L'ex-chef de la diplomatie Tzipi Livni, à la tête d'un autre parti centriste HaTnouha (6 élus), a obtenu le ministère de la Justice ainsi que la direction d'une équipe chargée des négociations, au point mort depuis des années, avec les Palestiniens.

Enfin, Shaul Mofaz, dirigeant de l'ex-grand parti de centre-droit Kadima qui s'est effondré (2 élus), devrait à son tour rallier le futur gouvernement sous l'égide du Likoud-Israël Beiteinou, le parti de Benjamin Netanyahu et de l'ex-ministre des Affaires étrangères Avigdor Lieberman (31 députés).

Les ministrables

Affaibli lors des élections du 22 janvier, Banjamin Netanyahu a dû renoncer à maintenir au gouvernement les partis religieux ultra-orthodoxes (19 députés au total), ses alliés "naturels" selon son expression, en raison notamment du veto du laïc Yaïr Lapid.

Ce dernier exige une loi contraignant les jeunes ultra-orthodoxes à effectuer un service militaire ou civil, dont ils sont pour l'instant exemptés dans leur grande majorité.

Les médias ont d'ores et déjà présenté la liste des futurs ministres: la Défense devrait revenir à Moshé Yaalon, ancien chef d'état-major, considéré comme un faucon du Likoud.

Benjamin Netanyahu pourrait prendre à titre provisoire le portefeuille des Affaires étrangères, en attendant la fin du procès pour fraude et abus de confiance d'Avigdor Lieberman, à qui ce poste a été promis.
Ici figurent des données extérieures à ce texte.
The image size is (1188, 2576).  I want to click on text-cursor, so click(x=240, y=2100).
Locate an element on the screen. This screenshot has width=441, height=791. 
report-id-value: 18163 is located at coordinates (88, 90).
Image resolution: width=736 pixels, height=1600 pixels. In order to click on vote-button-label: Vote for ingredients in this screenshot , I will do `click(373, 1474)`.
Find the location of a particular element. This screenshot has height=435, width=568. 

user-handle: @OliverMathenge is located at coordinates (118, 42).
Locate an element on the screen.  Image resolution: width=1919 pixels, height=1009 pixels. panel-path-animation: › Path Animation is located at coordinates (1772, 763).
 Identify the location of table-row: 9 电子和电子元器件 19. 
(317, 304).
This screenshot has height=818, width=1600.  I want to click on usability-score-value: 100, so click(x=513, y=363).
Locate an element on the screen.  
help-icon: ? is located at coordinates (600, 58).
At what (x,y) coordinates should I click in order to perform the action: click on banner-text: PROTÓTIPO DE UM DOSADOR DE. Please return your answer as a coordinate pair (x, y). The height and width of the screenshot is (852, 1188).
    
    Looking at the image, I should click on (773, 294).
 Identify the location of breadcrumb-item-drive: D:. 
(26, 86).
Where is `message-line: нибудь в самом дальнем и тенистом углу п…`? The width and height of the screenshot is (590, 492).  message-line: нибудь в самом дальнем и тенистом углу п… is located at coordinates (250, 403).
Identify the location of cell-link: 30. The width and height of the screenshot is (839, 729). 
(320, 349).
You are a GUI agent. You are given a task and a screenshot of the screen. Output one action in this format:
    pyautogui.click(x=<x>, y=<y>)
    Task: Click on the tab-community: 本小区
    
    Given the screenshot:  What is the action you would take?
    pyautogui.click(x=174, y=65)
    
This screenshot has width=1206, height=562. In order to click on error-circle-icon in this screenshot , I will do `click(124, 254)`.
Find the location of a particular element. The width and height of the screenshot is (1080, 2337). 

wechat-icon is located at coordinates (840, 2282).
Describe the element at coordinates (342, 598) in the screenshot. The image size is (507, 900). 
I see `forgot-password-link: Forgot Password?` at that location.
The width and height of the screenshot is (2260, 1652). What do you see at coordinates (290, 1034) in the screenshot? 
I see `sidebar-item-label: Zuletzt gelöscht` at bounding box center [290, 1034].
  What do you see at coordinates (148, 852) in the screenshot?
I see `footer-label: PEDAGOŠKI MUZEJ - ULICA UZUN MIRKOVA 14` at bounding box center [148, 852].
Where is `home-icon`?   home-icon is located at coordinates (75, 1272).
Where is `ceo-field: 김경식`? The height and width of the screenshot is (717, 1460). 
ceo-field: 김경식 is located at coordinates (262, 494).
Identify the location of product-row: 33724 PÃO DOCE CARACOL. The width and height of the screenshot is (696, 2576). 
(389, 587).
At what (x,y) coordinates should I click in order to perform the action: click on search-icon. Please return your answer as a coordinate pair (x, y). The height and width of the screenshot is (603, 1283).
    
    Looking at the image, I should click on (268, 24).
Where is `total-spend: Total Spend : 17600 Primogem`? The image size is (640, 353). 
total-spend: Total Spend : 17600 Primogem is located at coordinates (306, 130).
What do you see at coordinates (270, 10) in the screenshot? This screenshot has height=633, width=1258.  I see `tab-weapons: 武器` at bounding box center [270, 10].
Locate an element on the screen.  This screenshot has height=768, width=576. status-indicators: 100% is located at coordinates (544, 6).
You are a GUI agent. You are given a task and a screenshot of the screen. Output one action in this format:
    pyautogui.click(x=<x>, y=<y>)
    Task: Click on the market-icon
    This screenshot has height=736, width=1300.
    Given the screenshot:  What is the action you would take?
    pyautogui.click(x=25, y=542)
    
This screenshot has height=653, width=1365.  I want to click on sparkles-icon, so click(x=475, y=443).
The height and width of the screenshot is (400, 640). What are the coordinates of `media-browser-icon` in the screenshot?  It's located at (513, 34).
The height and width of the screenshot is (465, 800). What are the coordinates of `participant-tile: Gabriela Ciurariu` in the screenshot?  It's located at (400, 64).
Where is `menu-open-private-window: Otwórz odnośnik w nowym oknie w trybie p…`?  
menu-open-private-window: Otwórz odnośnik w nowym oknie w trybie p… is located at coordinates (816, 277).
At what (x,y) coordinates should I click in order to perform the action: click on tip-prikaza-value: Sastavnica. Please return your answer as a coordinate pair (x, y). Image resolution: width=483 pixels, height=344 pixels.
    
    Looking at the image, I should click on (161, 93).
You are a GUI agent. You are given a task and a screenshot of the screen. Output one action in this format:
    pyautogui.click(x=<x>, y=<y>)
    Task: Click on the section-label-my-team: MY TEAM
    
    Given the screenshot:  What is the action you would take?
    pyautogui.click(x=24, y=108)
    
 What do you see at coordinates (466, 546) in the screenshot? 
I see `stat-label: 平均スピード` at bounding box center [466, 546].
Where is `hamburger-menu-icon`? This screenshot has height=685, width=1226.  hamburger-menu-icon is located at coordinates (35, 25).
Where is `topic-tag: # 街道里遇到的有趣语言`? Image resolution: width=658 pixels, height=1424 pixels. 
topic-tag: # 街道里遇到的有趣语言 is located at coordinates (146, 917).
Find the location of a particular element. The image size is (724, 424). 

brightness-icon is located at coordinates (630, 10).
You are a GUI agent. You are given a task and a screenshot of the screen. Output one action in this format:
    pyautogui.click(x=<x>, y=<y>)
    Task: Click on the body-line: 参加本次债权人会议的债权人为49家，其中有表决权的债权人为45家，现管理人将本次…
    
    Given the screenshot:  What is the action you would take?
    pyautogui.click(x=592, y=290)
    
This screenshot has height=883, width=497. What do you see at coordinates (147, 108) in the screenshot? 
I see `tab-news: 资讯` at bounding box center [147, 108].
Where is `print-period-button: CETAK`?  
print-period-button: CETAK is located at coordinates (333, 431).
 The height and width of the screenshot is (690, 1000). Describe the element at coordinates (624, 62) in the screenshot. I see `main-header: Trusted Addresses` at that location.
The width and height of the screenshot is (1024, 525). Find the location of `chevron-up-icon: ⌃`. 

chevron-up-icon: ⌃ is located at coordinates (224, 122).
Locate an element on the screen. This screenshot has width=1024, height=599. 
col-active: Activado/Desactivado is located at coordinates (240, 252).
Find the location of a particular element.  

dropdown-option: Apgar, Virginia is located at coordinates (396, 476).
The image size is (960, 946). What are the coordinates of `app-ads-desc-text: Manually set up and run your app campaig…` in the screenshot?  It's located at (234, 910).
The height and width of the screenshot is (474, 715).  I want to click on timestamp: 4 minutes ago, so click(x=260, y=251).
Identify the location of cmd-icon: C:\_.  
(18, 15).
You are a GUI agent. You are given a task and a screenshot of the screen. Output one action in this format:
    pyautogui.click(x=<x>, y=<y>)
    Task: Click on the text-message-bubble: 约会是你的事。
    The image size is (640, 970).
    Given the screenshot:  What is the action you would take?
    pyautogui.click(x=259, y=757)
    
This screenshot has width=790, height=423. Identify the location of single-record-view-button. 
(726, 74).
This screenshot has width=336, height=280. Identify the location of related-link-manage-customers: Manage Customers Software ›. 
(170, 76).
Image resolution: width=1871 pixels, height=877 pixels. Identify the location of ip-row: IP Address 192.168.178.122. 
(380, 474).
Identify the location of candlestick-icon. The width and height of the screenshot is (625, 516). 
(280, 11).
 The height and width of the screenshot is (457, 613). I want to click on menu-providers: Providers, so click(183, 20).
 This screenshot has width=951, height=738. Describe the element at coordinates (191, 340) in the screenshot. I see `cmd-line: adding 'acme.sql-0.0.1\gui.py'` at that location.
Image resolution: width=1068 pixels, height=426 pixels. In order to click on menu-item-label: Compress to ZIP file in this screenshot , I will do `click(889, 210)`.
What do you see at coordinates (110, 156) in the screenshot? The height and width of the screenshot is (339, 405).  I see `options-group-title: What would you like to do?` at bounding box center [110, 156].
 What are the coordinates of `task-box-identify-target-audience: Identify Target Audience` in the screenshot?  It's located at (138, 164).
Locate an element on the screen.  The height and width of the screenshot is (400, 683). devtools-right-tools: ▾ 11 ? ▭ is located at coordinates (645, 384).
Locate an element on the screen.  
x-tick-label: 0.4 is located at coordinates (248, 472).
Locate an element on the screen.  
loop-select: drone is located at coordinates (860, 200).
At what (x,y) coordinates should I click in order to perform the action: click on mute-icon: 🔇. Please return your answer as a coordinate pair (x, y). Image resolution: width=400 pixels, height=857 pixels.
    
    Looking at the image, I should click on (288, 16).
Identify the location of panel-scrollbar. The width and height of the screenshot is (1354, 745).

Pour le commentateur politique Hanan Crystal, le Premier ministre s'est assuré le "contrôle total" des négociations avec les Palestiniens ainsi que du dossier iranien.

Tzipi Livni "n'aura pas son mot à dire sur les négociations avec les Palestiniens. Le titre qu'elle a obtenu est purement symbolique et uniquement destiné à faire croire qu'elle n'a pas trahi ses promesses électorales", a-t-il expliqué.